Supplied text:
---------------
The U.S. healthcare technology firm first announced the opening of its technology centre at Bonham Quay in the centre of Galway city in March last year. Signify Health is a healthcare services company using advanced technology and data analytics to enable value-based care in the U.S. healthcare market.
Some 80 people in technology innovation roles have already been recruited in Galway and recruitment is continuing. The tech team in Galway is creating tech solutions for some of the biggest challenges in the U.S. healthcare system.
The case study, developed by the J.E. Cairnes School of Business and Economics at University of Galway in collaboration with Signify Health, offers students a unique insight into the company’s motivations for looking abroad to scale up operations, the key factors informing the choice to move to Galway, and the different management structures considered for the company’s first overseas hub.
The study allows students to critically analyse Signify Health’s strategy and present ideas for how they might have scaled and structured the company’s R&D operations differently.
The Signify Health team provided key details for the case study, including how Ireland compared with international competitors like India, Germany, United Kingdom, and Poland in terms of GDP, digital skills, enrolment in third-level education, and average salary.
The study also reveals how the availability of talent in Galway’s existing ecosystem of MedTech and healthcare industries superseded management concerns that Ireland’s housing and health crises would inhibit growth at Signify Health.
---------------
Dataset extract:
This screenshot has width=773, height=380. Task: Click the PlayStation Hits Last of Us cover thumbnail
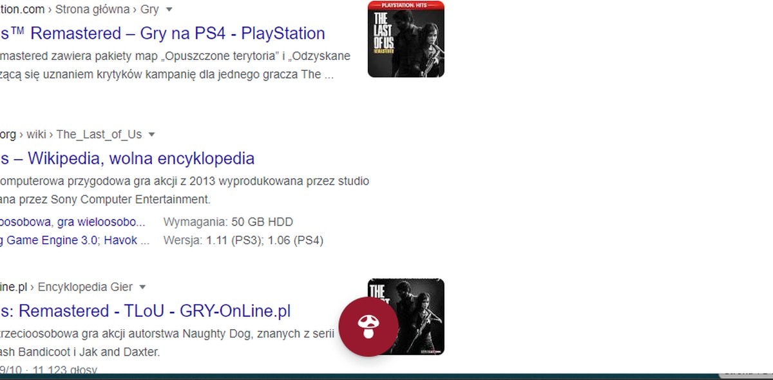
---------------
Jobs:
1. In the text about Signify Health's Galway center, which school at University of Galway developed the case study?
2. Write the next part of the text about Signify Health's Galway center, starting right after its last sentence.

Exercise responses:
1. The J.E. Cairnes School of Business and Economics.

2.
Other advantages enjoyed by Galway as outlined in the case study include its cultural and geographic proximity to the US, strong links between business and academia, and the advocacy of Chief Technical Officer, Josh Builder, who had previous experience setting up a similar operation in the city.
The study has been well-received by students after being piloted at University of Galway and WU Vienna. The authors and Signify Health are hopeful that the case study’s publication with Ivey Publishing, a leader in publishing business case studies with a reach of more than 25,000 faculty and staff in more than 160 countries, will lead to it being taught to many high-level students across the globe.
Signify Health VP and Site Lead Ireland Operations Elaine Murphy says:
“Signify Health was delighted to partner with University of Galway on this study. Our new premises on Bonham Quay in Galway represents Signify Health’s first foray outside the U.S. We feel students will benefit from this unique insight into our internal process – how we assessed the risks involved and the macro and microeconomic factors that informed our choice of both location and management structure.
“The case study was well-received by students during the pilot phase at University of Galway. Much of the feedback focuses on the fact that the events and considerations detailed within the case study occurred in the recent past and so close to home. It’s powerful for students to study something that has had such an impact on their local economy, rather than a remote event which they struggle to envision from a textbook.
“The success of the study has attracted attention from WU Vienna, where it was trialled earlier this year. That is a very positive development. We look forward to seeing how it will be received there and to continuing to build on the strength of the HealthTech industry’s relationship with academia here in Ireland.”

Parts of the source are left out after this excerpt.